## EXERCISE GOAL:
Render as a numbered list only the lines of the records that run from the one containing "Task: Toggle the Learning (4) mention chip" through the last line of the records, both included, dropping blank lines and leaving out the pictures.

## WORKING DATA:
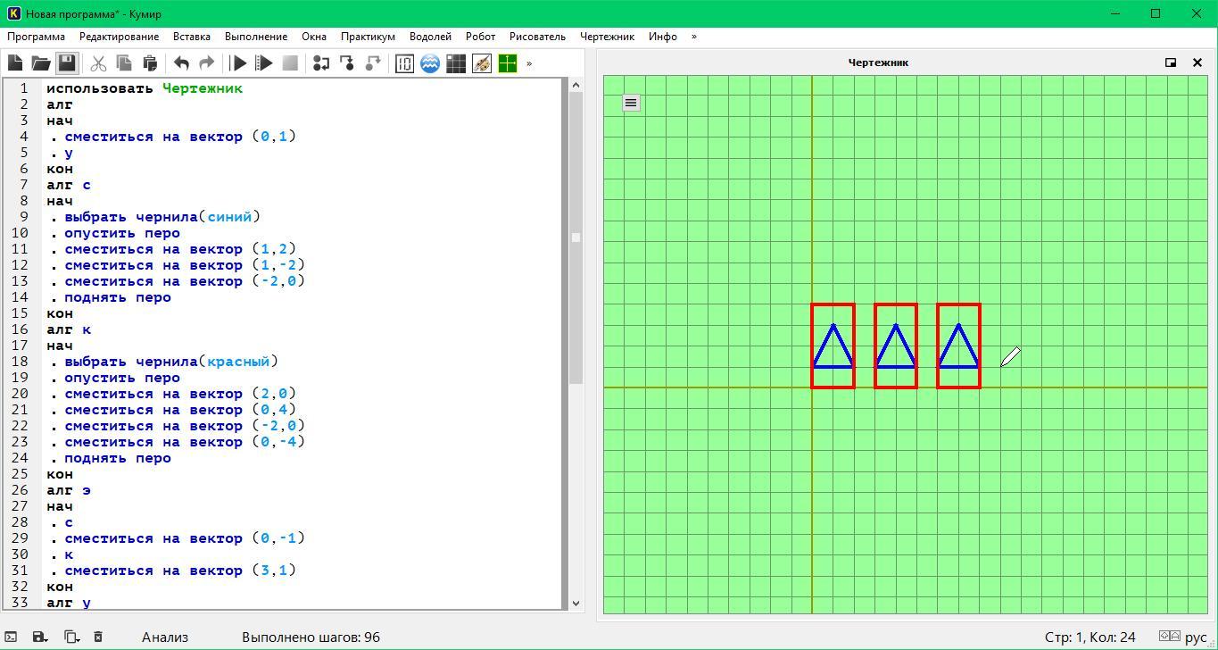The width and height of the screenshot is (1218, 650).
Task: Toggle the Chertezhnik panel dock/float button
Action: (1171, 63)
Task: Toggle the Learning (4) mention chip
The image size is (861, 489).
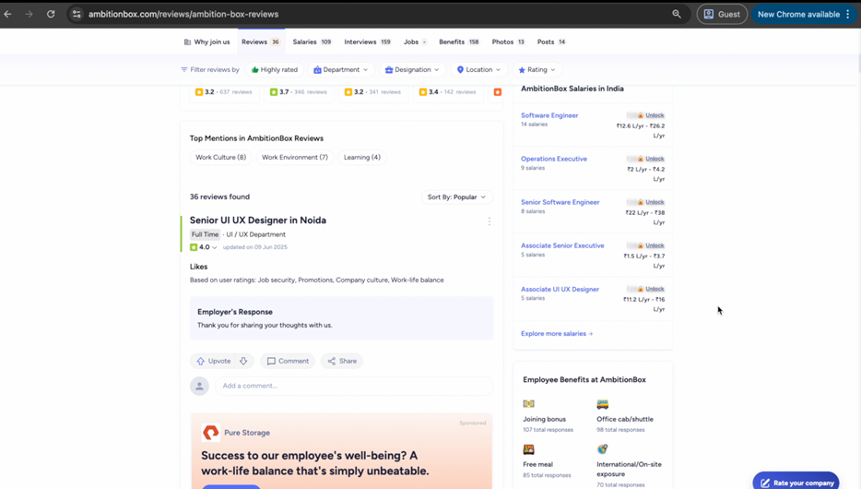Action: [361, 158]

## OUTPUT OF THE EXERCISE:
1. Task: Toggle the Learning (4) mention chip
2. The image size is (861, 489).
3. Action: [361, 158]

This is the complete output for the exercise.